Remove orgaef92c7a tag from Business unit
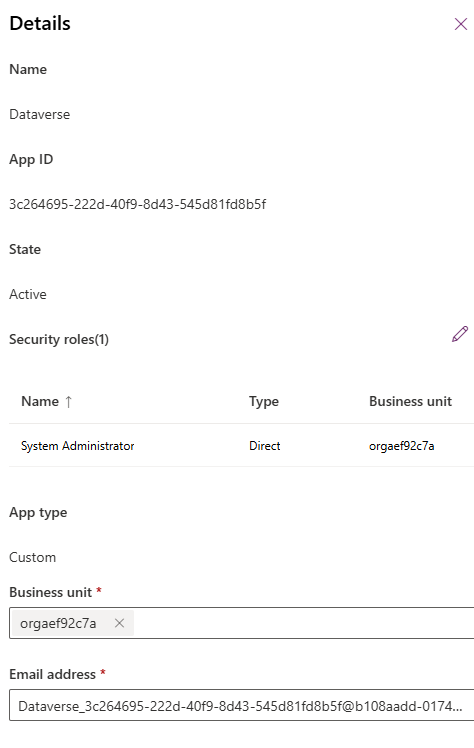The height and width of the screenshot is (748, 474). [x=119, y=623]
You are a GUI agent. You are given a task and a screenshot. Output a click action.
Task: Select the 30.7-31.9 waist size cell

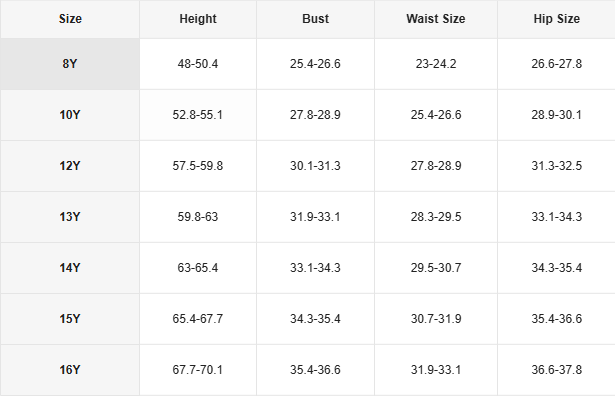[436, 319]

▶ **TASK DESCRIPTION**: Without including any images, output the data exactly as given.

▶ **WRITTEN ANSWER**:
Remove orgaef92c7a tag from Business unit
The height and width of the screenshot is (748, 474). [x=119, y=623]
You are a GUI agent. You are given a task and a screenshot. Output a click action.
Task: Select the 30.7-31.9 waist size cell

[436, 319]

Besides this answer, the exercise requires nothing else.